In contrast to the Maoist era, the reform period of Deng Xiaoping made it fashionable to portray workers as lazy and inefficient. In this new telling, the “iron rice bowl” of guaranteed employment and equal wages was to blame for poor worker motivation and performance.
A major aim of Li’s project is to bring the everyday reality of workers out from under these tendentious narratives. His Chinese worker is an active agent moving through a complex social world. It’s a world that incentivizes conformity while still allowing workers some freedom to assert their needs. And Li stresses the social part. It’s a world in which pride, social rank, and peer pressure matter as much as formal policies and procedures.
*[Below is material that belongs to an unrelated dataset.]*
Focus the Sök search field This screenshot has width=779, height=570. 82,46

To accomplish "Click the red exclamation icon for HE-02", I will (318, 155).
Li’s empiricism adds texture to the debate around worker productivity and motivation. In interviews with Li, surviving SOE workers strenuously defended their work ethic and insisted that outright shirking was rare. But a true accounting of their on-the-job behavior also pokes holes in the “master” image of Maoist propaganda.
”Workers, as rational actors, were reluctant to exert maximum effort when labor was not directly tied to reward,” says Li. “However, as our informants consistently emphasized, outright shirking or deliberate slowdowns were rare due to the strong formal and informal constraints shaping workplace behavior.”
This “contextualized rationality” of workers, as Li puts it, brings into relief the legibility of their choices without idealizing them. If workers give less than their all, it is not a moral failing but a strategic compromise — “a way to avoid reprimands from cadres while preserving solidarity with peers,” says Li.
The era Li recounts is decades in the past. Across years of reform, the old Maoist system has been done away with in favor of a new normal in which workers have more flexibility at the cost of greater job insecurity. Today, core economic sectors such as manufacturing and construction are dominated by rural migrant laborers employed by private companies.
“Decades of reform have dismantled the old equilibrium in labor relations,” says Li, “yet the restructured enterprises of the 21st century have failed to establish a new one.”